Study objectives: To determine the efficacy of the lung as an alternative route of delivery for insulin in controlling glucose below diabetic levels (11.2 mmol/L) 2 h after the ingestion of a meal in patients with type 2 diabetes mellitus.
Design: Single-blinded, nonrandomized, placebo-controlled pilot study consisting of two visits.
Setting: A primary care facility.
Patients: Seven patients with type 2 diabetes mellitus.
Interventions: On the first study visit, fasting glucose levels were normalized. Then, patients inhaled 1.5 U/kg insulin by aerosol into the lungs 5 min before ingesting a test meal. On the second visit, patients inhaled placebo aerosol 5 min before ingesting the same meal. On both visits, plasma samples were collected and analyzed for glucose levels for 3 h during the postprandial state.

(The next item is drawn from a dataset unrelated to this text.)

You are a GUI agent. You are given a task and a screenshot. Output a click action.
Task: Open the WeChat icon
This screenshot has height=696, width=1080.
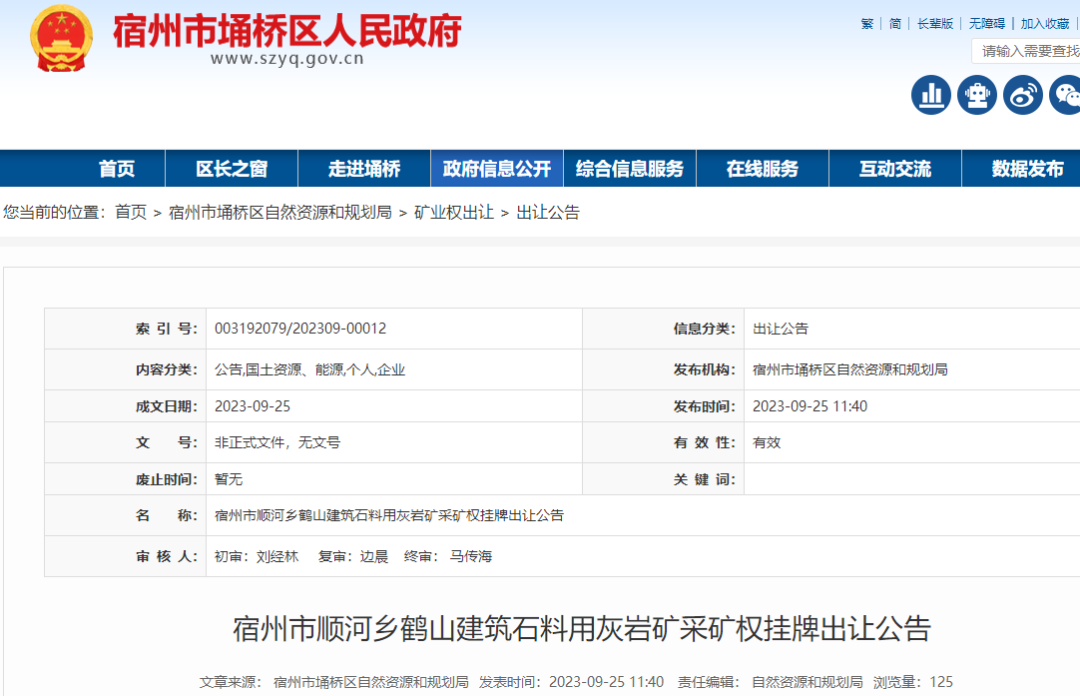pos(1066,95)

Measurements and results: No one coughed after inhalation of insulin aerosol or demonstrated hypoglycemia. During the postprandial period, glucose levels were significantly lower at 20 min (5.12 ± 1.08 mmol/L), 1 h (7.87 ± 0.73 mmol/L), 2 h (8.05 ± 1.24 mmol/L) and 3 h (7.50 ± 1.43 mmol/L) following inhalation of insulin than when the placebo was used. Data for the placebo were 10.36 ± 1.23 mmol/L at 20 min, 14.0 ± 1.68 mmol/L at 1 h, 16.18 ± 1.45 mmol/L at 2 h, and 14.37 ± 2.11 mmol/L at 3h (for all comparisons, p < 0.05). On the insulin visit, glucose levels were < 11.2 mmol/L 2 h after the meal in six of seven patients. None attained this level at the placebo visit. In addition, glucose levels were within the normal postprandial range of < 7.84 mmol/L in four of seven patients 2 h after eating on the insulin visit.
Conclusions: These results suggest that, once plasma glucose levels are normalized, postprandial glucose levels can be maintained below diabetic levels by delivering 1.5 U/kg insulin into the lungs 5 min before the ingestion of a meal.